__Registros de datos__.
····················
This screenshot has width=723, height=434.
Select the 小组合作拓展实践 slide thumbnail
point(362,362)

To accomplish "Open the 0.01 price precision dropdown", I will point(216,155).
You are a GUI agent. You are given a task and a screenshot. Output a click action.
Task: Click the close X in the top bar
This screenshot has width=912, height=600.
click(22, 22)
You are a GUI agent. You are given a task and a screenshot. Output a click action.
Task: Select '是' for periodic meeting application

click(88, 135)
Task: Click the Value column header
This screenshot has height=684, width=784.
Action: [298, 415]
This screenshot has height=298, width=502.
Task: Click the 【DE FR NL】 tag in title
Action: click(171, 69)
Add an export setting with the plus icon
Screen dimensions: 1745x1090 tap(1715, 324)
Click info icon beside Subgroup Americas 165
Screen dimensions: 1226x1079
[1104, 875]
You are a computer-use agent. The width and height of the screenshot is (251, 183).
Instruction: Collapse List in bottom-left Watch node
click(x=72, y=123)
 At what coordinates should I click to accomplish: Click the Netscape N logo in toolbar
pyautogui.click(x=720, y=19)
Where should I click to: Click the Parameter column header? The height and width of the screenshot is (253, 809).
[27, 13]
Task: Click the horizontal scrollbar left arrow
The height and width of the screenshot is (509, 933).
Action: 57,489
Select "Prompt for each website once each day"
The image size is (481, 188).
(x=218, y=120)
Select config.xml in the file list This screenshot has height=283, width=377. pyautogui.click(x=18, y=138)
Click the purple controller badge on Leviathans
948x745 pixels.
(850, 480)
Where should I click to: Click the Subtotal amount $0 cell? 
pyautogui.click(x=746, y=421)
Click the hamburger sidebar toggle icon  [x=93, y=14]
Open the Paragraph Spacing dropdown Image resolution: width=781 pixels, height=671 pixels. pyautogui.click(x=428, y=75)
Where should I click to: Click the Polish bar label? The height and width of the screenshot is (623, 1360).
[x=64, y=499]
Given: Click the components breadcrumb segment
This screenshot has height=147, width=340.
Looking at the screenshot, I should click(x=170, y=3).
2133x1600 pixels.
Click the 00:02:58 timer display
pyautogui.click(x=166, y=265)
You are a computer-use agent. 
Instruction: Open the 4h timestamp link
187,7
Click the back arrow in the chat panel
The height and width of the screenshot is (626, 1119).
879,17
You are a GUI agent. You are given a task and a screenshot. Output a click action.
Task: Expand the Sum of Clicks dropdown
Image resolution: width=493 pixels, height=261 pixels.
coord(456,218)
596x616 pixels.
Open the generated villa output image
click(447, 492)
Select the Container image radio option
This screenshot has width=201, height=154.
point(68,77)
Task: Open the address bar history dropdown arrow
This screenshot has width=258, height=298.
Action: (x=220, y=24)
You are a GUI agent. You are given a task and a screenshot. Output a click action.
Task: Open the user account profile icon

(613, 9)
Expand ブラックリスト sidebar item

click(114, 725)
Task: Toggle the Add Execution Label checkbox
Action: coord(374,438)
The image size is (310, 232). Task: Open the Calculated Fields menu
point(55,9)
····················
__Objetivo__. Transcribe sin ningún cambio todas las líneas de los registros de arriba, por favor.

__Solución del problema__.
This screenshot has width=723, height=434.
Select the 小组合作拓展实践 slide thumbnail
point(362,362)

To accomplish "Open the 0.01 price precision dropdown", I will point(216,155).
You are a GUI agent. You are given a task and a screenshot. Output a click action.
Task: Click the close X in the top bar
This screenshot has width=912, height=600.
click(22, 22)
You are a GUI agent. You are given a task and a screenshot. Output a click action.
Task: Select '是' for periodic meeting application

click(88, 135)
Task: Click the Value column header
This screenshot has height=684, width=784.
Action: [298, 415]
This screenshot has height=298, width=502.
Task: Click the 【DE FR NL】 tag in title
Action: click(171, 69)
Add an export setting with the plus icon
Screen dimensions: 1745x1090 tap(1715, 324)
Click info icon beside Subgroup Americas 165
Screen dimensions: 1226x1079
[1104, 875]
You are a computer-use agent. The width and height of the screenshot is (251, 183).
Instruction: Collapse List in bottom-left Watch node
click(x=72, y=123)
 At what coordinates should I click to accomplish: Click the Netscape N logo in toolbar
pyautogui.click(x=720, y=19)
Where should I click to: Click the Parameter column header? The height and width of the screenshot is (253, 809).
[27, 13]
Task: Click the horizontal scrollbar left arrow
The height and width of the screenshot is (509, 933).
Action: 57,489
Select "Prompt for each website once each day"
The image size is (481, 188).
(x=218, y=120)
Select config.xml in the file list This screenshot has height=283, width=377. pyautogui.click(x=18, y=138)
Click the purple controller badge on Leviathans
948x745 pixels.
(850, 480)
Where should I click to: Click the Subtotal amount $0 cell? 
pyautogui.click(x=746, y=421)
Click the hamburger sidebar toggle icon  [x=93, y=14]
Open the Paragraph Spacing dropdown Image resolution: width=781 pixels, height=671 pixels. pyautogui.click(x=428, y=75)
Where should I click to: Click the Polish bar label? The height and width of the screenshot is (623, 1360).
[x=64, y=499]
Given: Click the components breadcrumb segment
This screenshot has height=147, width=340.
Looking at the screenshot, I should click(x=170, y=3).
2133x1600 pixels.
Click the 00:02:58 timer display
pyautogui.click(x=166, y=265)
You are a computer-use agent. 
Instruction: Open the 4h timestamp link
187,7
Click the back arrow in the chat panel
The height and width of the screenshot is (626, 1119).
879,17
You are a GUI agent. You are given a task and a screenshot. Output a click action.
Task: Expand the Sum of Clicks dropdown
Image resolution: width=493 pixels, height=261 pixels.
coord(456,218)
596x616 pixels.
Open the generated villa output image
click(447, 492)
Select the Container image radio option
This screenshot has width=201, height=154.
point(68,77)
Task: Open the address bar history dropdown arrow
This screenshot has width=258, height=298.
Action: (x=220, y=24)
You are a GUI agent. You are given a task and a screenshot. Output a click action.
Task: Open the user account profile icon

(613, 9)
Expand ブラックリスト sidebar item

click(114, 725)
Task: Toggle the Add Execution Label checkbox
Action: coord(374,438)
The image size is (310, 232). Task: Open the Calculated Fields menu
point(55,9)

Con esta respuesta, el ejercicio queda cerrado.